Matthew Riley

University of Birmingham

Despite the syntactic innovations of radical romanticism and modernism, a succession of post-classical musical practices dominated nineteenth-century popular style and popular taste and continue to shape everyday western musical experience to the present. This paper formalizes Peter van der Merwe’s percipient identification of ‘parlour modes’ in nineteenth-century music. The music based on these ‘modes’ emerged at the end of the eighteenth century in triple-metre dances that succeeded the minuet. Its syntax was transmitted via the Viennese waltz to many other musical genres that were not typically in triple metre, including marching-band music, operetta, the drawing-room ballad and the songs of the music hall. Interplay between the music of parlour modes and nineteenth-century art music was constant. This mutual influence came to define a broad and resilient musical ‘middlebrow’ on precise syntactic terms, to which popular musicians have returned time and again down to the present.

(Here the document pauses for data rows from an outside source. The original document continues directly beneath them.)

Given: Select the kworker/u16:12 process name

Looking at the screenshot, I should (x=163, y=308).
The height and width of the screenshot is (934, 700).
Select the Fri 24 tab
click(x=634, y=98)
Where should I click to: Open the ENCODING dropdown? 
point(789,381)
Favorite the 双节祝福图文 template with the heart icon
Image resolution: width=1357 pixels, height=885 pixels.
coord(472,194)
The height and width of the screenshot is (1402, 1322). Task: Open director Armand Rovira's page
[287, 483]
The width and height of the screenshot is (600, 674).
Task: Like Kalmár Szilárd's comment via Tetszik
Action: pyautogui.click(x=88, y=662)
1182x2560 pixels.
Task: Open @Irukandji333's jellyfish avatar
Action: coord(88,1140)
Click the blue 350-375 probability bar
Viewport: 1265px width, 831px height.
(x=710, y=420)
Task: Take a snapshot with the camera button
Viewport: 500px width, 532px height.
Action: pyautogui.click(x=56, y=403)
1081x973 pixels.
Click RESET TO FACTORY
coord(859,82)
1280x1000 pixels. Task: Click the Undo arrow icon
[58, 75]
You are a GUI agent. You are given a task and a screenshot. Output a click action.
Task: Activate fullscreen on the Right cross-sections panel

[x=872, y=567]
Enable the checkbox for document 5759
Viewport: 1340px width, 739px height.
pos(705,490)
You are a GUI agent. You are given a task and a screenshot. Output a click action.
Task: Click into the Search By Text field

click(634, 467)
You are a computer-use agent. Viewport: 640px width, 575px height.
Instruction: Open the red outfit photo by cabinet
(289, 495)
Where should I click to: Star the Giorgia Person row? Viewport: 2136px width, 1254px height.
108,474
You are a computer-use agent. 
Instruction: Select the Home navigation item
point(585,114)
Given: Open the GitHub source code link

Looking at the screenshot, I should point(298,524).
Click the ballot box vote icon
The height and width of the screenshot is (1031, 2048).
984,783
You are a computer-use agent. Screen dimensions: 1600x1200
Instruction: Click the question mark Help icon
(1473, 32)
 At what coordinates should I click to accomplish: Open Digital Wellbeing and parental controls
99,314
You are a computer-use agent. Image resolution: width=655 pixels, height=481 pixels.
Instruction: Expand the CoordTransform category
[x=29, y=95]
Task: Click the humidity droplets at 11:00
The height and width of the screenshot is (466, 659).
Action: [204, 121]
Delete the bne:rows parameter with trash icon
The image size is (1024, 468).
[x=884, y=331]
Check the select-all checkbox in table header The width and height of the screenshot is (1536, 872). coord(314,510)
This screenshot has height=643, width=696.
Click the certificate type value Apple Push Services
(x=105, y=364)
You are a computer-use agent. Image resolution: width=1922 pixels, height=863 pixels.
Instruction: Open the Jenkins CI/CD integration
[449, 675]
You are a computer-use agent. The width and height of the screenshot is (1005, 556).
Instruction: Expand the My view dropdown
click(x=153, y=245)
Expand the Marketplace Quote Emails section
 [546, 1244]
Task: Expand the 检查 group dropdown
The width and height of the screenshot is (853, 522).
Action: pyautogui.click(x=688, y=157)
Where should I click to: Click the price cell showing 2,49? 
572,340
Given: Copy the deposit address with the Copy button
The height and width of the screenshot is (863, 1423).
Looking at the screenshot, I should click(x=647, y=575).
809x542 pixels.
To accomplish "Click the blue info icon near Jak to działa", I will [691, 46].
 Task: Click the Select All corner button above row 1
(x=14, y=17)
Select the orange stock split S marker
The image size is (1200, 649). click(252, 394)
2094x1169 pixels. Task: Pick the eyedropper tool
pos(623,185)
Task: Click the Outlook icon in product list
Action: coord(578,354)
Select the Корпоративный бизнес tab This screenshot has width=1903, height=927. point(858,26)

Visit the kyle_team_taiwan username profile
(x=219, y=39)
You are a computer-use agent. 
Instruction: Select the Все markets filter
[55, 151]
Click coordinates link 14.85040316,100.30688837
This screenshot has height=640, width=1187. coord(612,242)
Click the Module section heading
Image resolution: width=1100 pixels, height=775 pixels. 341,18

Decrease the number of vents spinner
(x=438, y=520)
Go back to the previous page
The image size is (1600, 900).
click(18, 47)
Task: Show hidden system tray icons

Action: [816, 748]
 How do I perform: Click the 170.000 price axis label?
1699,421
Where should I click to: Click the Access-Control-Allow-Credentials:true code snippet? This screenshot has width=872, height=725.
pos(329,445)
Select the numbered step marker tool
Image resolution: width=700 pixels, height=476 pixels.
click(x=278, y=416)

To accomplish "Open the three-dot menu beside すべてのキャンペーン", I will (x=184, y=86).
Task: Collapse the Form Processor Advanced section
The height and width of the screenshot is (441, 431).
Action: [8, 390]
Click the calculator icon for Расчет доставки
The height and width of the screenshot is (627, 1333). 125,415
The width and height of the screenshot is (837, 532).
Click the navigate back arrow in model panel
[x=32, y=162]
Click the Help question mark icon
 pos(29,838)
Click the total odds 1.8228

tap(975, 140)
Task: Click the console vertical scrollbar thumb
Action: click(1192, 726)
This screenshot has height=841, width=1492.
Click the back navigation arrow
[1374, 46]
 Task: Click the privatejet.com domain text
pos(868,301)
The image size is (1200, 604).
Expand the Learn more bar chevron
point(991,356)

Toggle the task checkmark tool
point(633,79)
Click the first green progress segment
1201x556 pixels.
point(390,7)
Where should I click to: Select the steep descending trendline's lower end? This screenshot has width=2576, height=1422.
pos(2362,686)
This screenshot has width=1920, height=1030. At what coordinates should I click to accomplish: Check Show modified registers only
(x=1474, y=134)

This paper traces transformations of eighteenth-century formal functions and galant schemata in the Viennese waltz. Adaptations to late eighteenth-century syntax include compound duple metre relative to classical tight-knit theme structures; and upper-third melodic doubling relative to galant schemata. The models on which the ‘beginnings’ and ‘ends’ of Classical themes are based can support independent waltz sections, with a ‘big IV’ underlined in hyper-metrically regular expanded cadential progressions. However a sense of classical thematic ‘completeness’ is usually maintained in the end. Examples are drawn from music by Mozart, Beethoven, Lanner, Strauss Snr and Chopin.



Matthew Riley’s research and teaching covers music theory and analysis, Classical instrumental music, nineteenth-century music history and British music c. 1900.